Description of the task: Can you put everything from the line containing "has height=640, width=320." down to the line containing "The width and height of the screenshot is (474, 455)." into a numbered list, skipping blank lines and leaving out the pictures?

Supplied records:
[Start of section]

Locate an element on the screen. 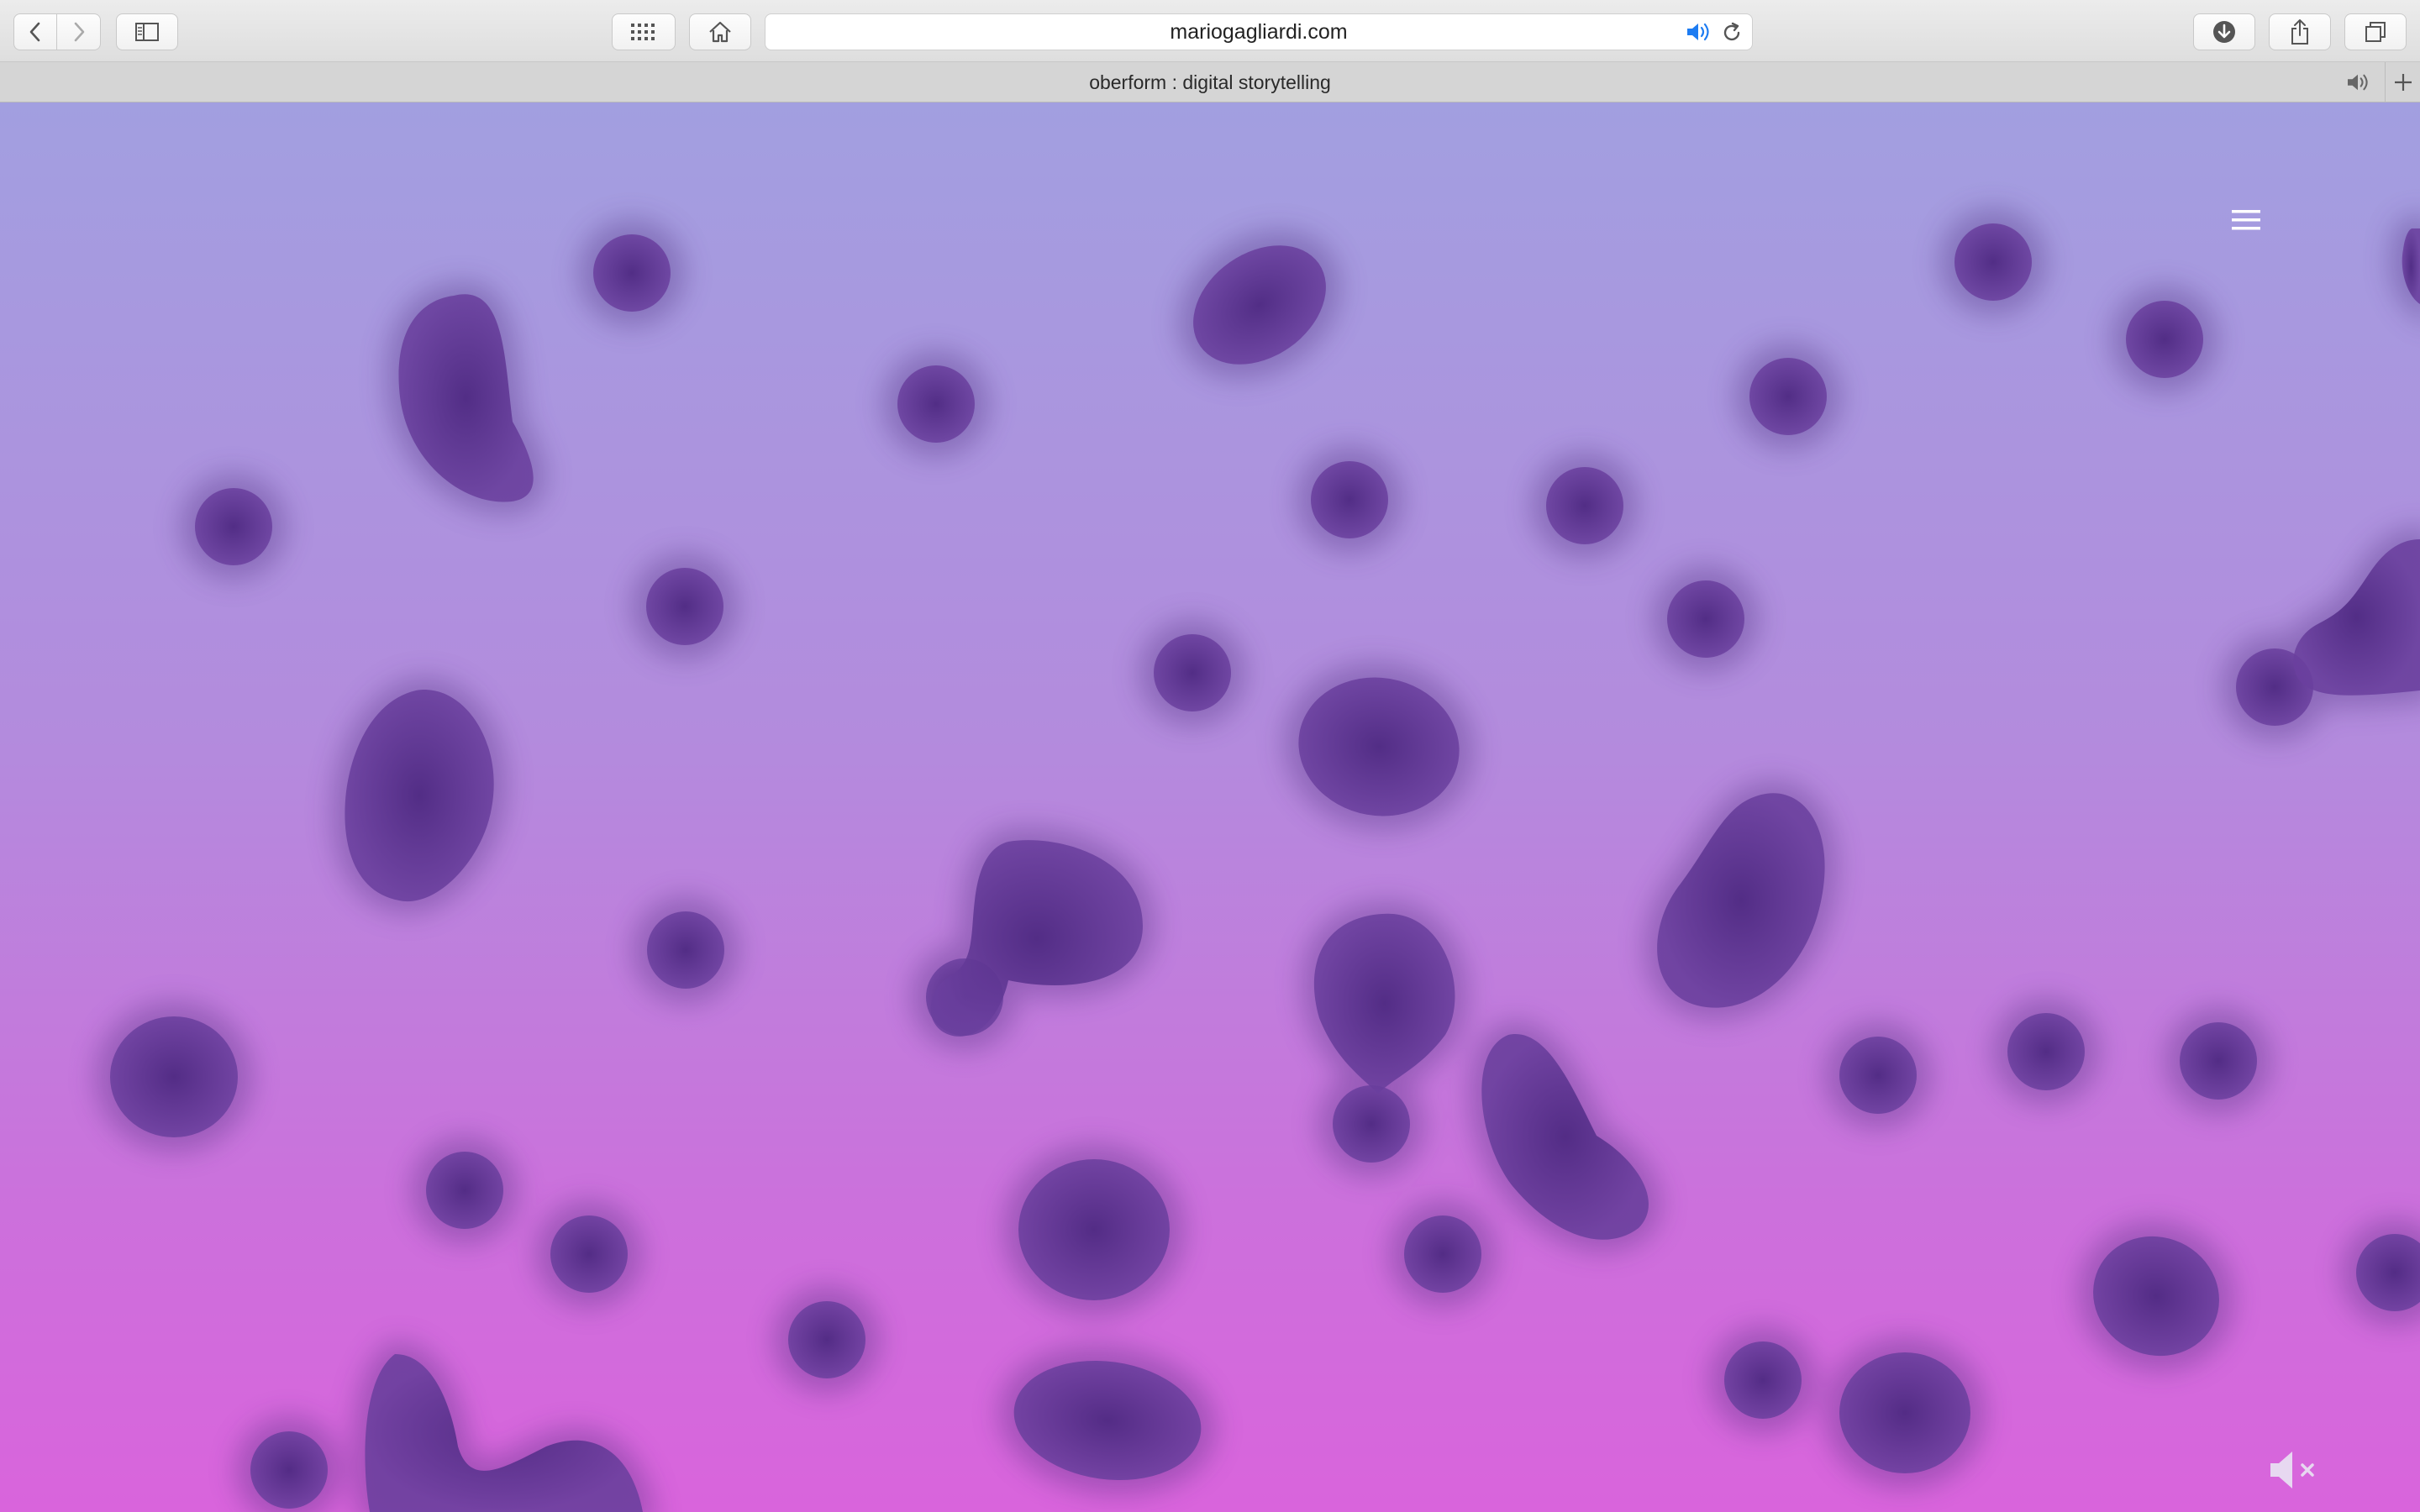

[End of section]
[Start of section]

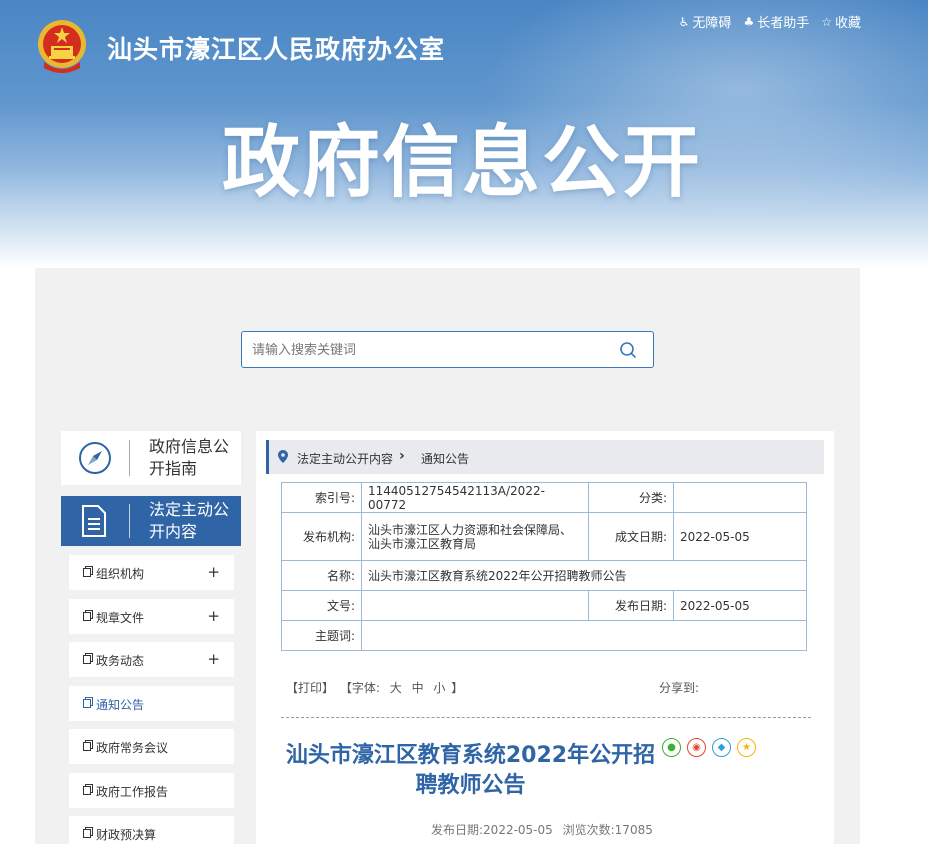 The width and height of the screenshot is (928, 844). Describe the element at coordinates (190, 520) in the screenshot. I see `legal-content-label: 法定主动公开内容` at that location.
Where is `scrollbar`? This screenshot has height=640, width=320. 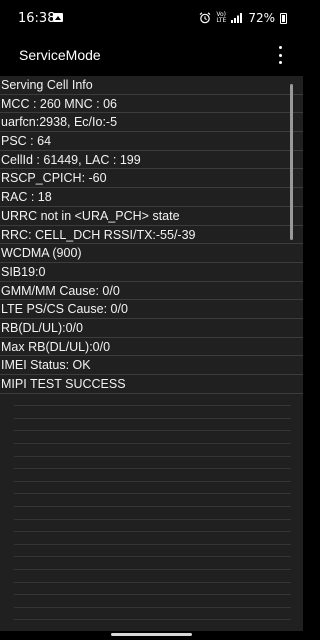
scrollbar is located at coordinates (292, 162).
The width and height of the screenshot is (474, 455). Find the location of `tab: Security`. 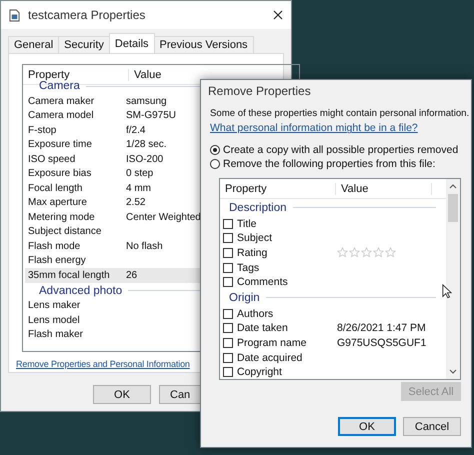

[End of section]

Answer box:
1. Where is `scrollbar`? This screenshot has height=640, width=320. 
2. scrollbar is located at coordinates (292, 162).
3. The width and height of the screenshot is (474, 455). Find the location of `tab: Security`. 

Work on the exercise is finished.